● REQUIRED WORK: Transcribe the records in full, keeping every character as it is.

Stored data
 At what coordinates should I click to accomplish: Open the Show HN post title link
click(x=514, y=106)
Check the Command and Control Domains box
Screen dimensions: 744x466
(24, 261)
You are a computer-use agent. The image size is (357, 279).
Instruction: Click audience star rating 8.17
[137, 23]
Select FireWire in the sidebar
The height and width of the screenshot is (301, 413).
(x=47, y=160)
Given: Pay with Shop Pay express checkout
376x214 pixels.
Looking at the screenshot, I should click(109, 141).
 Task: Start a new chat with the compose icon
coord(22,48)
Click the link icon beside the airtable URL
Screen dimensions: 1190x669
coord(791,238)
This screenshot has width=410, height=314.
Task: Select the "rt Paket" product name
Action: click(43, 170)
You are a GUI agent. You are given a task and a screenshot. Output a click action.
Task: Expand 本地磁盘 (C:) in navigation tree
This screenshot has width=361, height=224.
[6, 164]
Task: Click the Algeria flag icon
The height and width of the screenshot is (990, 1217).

● TASK OUTPUT:
 At what coordinates should I click to accomplish: Open the Show HN post title link
click(x=514, y=106)
Check the Command and Control Domains box
Screen dimensions: 744x466
(24, 261)
You are a computer-use agent. The image size is (357, 279).
Instruction: Click audience star rating 8.17
[137, 23]
Select FireWire in the sidebar
The height and width of the screenshot is (301, 413).
(x=47, y=160)
Given: Pay with Shop Pay express checkout
376x214 pixels.
Looking at the screenshot, I should click(109, 141).
 Task: Start a new chat with the compose icon
coord(22,48)
Click the link icon beside the airtable URL
Screen dimensions: 1190x669
coord(791,238)
This screenshot has width=410, height=314.
Task: Select the "rt Paket" product name
Action: click(43, 170)
You are a GUI agent. You are given a task and a screenshot. Output a click action.
Task: Expand 本地磁盘 (C:) in navigation tree
This screenshot has width=361, height=224.
[6, 164]
Task: Click the Algeria flag icon
The height and width of the screenshot is (990, 1217).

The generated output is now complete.